Her Majesty the Queen has honoured The University of Manchester by awarding a Regius Professorship, as part of her 90th birthday celebrations. The inaugural Regius Professor of materials is Phil Withers. The award has been given in recognition of the exceptional quality of our advanced materials research and teaching, which is regarded as amongst the best in the world.

Research into advanced materials has been at the heart of the University since its foundation in 1824, when Manchester’s prosperity was based on the textile industry. Today it brings together eight Schools across the institution, involving more than 150 academic staff. It extends to almost every aspect of the field, leading to the discovery of new materials, materials tailored for demanding environments, and smart and sustainable materials.

Manchester’s world-class status as the birthplace of graphene has been reinforced by the establishment of the National Graphene Institute and the Graphene Engineering Innovation Centre. The University is also set to be the home of the £235m Sir Henry Royce Advanced Materials Institute, which will play a crucial role in addressing challenges facing society and making advanced materials a catalyst for economic growth in the UK. 

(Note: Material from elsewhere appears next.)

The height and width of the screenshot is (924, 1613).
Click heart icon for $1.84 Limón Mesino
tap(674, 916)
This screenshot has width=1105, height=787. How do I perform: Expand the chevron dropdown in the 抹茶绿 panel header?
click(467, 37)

A Regius Professorship is a rare and prestigious appointment - only 14 have been granted since the reign of Queen Victoria, including 12 to mark Her Majesty’s Diamond Jubilee. Minister for Constitutional Reform, John Penrose, came to Manchester to bestow the honour on the University, followed by an address from Professor Phil Withers - the University’s inaugural Regius Professor of materials - before the Minister was taken on a tour of the Henry Moseley X-Ray Imaging Facility.

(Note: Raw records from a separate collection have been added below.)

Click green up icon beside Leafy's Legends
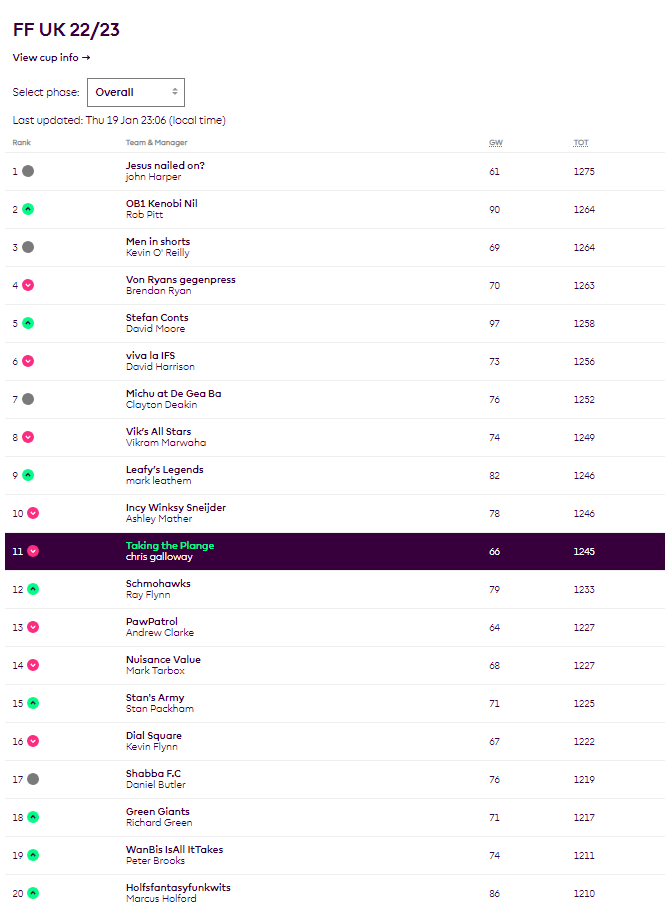Viewport: 671px width, 908px height. [x=28, y=475]
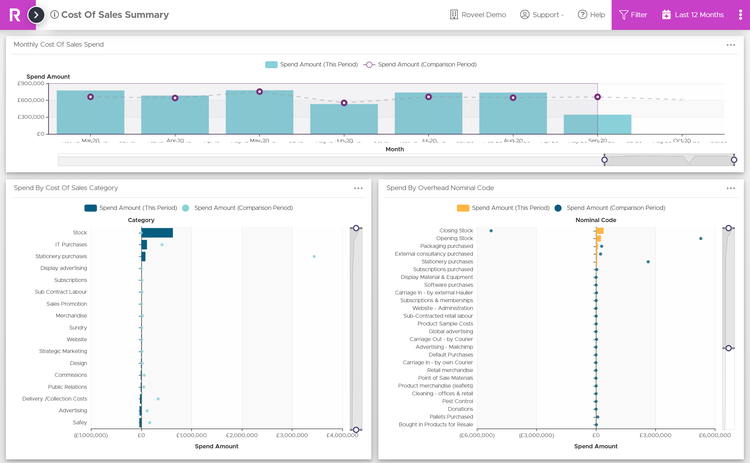Click the Roveel logo icon
Screen dimensions: 750x463
click(x=13, y=15)
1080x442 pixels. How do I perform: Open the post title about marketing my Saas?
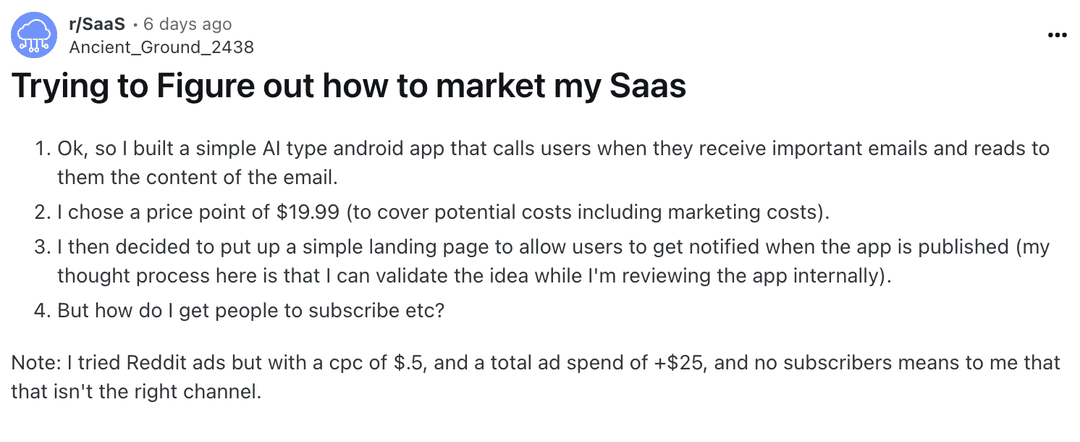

The recipients of the new Regius Professorships were selected by open competition, judged by an independent expert panel of business and academic experts. In the past, they were created when a university chair was founded or endowed by a royal patron, and were limited to a handful of the UK’s ancient universities. Professor Dame Nancy Rothwell, President and Vice-Chancellor, said: 

"I am delighted that The University of Manchester’s world-leading research in materials has been recognised with this prestigious honour. It attests to our proud tradition in this field, just over a century after our own Professor William Lawrence Bragg won the Nobel Prize for his pioneering X-ray work which laid the foundations for methods still used by researchers today. Our work extends to almost every aspect of materials, and is a benchmark for university-industry partnership working as exemplified by the Sir Henry Royce Institute for Advanced Materials. The Regius Professorship will help to ensure that Manchester continues to be at the international forefront of materials research and applications.”

John Penrose, Minister for Constitutional Reform, said:

“It is a privilege and an honour to announce these new Regius Professorships in recognition of the truly outstanding work of our universities, and as a fitting tribute to mark Her Majesty’s 90th birthday. The institutions can consider themselves truly deserving of this great honour.”